## Task details
Pick out each line in these entries that contains the string "computer".

BEGIN Data extract

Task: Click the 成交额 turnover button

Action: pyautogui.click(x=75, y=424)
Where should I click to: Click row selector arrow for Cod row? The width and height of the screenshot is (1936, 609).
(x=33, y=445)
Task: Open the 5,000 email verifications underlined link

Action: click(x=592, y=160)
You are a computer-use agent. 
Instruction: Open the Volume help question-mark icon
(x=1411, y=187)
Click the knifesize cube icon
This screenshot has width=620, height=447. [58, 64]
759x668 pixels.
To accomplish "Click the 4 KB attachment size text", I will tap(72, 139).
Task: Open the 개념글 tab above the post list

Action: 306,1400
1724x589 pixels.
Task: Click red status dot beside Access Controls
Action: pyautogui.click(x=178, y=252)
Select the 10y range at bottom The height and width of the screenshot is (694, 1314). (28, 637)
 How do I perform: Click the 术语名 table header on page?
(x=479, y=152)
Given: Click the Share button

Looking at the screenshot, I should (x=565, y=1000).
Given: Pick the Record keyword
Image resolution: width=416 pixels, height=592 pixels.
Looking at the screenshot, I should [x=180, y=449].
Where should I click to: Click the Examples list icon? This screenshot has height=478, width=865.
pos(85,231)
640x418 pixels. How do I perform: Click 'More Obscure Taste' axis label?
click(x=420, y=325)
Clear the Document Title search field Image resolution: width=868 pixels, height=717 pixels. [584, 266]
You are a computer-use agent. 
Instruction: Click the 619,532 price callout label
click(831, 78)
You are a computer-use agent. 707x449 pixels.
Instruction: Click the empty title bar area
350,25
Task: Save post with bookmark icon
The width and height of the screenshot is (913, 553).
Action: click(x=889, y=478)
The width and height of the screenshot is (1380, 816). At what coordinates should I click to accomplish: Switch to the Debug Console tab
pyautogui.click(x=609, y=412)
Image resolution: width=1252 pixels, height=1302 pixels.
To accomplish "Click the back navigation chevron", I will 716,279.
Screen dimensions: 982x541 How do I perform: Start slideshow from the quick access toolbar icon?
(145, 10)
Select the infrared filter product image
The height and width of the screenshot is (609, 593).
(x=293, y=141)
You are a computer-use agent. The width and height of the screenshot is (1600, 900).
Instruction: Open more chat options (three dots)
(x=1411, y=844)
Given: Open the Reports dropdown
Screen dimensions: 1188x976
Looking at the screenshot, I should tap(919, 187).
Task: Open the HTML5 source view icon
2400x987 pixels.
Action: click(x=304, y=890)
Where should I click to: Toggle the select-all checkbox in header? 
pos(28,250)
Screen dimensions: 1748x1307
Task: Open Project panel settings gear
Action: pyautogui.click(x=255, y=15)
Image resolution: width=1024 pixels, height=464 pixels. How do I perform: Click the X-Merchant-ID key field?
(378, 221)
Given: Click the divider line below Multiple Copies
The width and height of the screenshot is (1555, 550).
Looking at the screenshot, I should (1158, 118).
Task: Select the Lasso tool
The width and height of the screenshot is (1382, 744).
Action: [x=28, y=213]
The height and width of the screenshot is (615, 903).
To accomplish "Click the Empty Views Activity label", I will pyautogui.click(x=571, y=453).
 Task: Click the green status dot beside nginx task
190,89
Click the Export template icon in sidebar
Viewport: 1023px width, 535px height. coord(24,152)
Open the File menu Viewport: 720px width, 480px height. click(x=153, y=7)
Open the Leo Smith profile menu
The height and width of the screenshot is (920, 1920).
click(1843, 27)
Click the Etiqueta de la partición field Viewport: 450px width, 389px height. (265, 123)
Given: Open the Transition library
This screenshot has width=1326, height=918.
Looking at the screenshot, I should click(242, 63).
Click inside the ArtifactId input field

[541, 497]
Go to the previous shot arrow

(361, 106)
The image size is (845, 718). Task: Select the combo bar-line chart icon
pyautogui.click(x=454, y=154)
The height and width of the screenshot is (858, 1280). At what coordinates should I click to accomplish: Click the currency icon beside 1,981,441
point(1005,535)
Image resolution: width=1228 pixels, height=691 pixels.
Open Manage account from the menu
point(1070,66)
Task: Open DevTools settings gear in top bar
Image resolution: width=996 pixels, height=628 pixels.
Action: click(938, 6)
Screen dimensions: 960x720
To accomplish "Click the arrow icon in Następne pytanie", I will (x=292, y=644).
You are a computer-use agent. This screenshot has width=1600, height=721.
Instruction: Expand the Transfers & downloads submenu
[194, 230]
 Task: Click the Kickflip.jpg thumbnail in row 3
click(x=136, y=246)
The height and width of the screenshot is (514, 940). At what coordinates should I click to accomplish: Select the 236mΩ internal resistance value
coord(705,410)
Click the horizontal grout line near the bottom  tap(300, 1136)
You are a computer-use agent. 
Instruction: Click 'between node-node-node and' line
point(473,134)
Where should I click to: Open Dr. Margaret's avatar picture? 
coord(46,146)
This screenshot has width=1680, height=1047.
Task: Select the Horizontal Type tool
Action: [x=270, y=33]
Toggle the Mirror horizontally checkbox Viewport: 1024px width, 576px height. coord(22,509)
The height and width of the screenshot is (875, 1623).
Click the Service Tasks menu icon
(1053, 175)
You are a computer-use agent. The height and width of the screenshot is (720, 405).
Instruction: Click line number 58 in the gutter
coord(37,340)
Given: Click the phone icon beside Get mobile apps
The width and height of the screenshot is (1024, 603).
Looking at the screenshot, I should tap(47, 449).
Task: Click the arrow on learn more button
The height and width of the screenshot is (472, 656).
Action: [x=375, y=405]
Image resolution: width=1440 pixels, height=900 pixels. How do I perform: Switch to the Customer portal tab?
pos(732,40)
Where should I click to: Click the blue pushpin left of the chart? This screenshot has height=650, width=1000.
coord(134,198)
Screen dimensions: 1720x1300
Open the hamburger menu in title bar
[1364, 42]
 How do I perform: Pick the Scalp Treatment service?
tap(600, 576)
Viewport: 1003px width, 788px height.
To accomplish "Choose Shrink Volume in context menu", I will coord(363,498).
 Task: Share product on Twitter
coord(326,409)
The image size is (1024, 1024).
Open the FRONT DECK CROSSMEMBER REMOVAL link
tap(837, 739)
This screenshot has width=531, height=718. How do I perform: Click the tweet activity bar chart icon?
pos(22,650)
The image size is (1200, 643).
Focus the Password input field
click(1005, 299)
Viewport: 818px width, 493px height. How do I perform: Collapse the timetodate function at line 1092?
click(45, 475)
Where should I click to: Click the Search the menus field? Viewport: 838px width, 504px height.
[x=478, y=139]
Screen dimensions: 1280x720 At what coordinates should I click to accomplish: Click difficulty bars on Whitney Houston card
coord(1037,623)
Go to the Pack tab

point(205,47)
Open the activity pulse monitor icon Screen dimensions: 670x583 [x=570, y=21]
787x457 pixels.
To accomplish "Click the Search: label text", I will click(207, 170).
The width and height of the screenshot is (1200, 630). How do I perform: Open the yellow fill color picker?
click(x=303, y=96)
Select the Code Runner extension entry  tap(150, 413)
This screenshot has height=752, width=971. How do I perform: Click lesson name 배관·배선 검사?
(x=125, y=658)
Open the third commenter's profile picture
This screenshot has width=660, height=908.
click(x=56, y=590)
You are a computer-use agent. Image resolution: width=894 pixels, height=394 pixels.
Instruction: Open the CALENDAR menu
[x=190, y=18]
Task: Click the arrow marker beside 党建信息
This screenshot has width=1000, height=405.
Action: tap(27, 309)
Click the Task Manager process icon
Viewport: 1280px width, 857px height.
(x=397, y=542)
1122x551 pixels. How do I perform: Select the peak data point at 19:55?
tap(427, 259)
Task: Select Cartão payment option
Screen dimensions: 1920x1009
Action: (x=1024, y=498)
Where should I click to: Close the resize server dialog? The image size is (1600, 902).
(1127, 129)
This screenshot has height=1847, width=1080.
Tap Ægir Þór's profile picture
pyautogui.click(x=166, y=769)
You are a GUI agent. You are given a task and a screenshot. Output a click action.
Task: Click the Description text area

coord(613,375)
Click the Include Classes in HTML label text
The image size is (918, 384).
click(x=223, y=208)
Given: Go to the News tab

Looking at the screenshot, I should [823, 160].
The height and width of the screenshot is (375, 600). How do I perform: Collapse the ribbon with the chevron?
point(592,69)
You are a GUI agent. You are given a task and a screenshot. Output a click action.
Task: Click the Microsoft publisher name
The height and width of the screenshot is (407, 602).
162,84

END Data extract

## Solution for this exercise
You are a computer-use agent. 
You are a computer-use agent. 
You are a computer-use agent. 707x449 pixels.
You are a computer-use agent. The width and height of the screenshot is (1600, 900).
You are a computer-use agent. This screenshot has width=1600, height=721.
You are a computer-use agent. 
You are a computer-use agent. The height and width of the screenshot is (720, 405).
You are a computer-use agent. Image resolution: width=894 pixels, height=394 pixels.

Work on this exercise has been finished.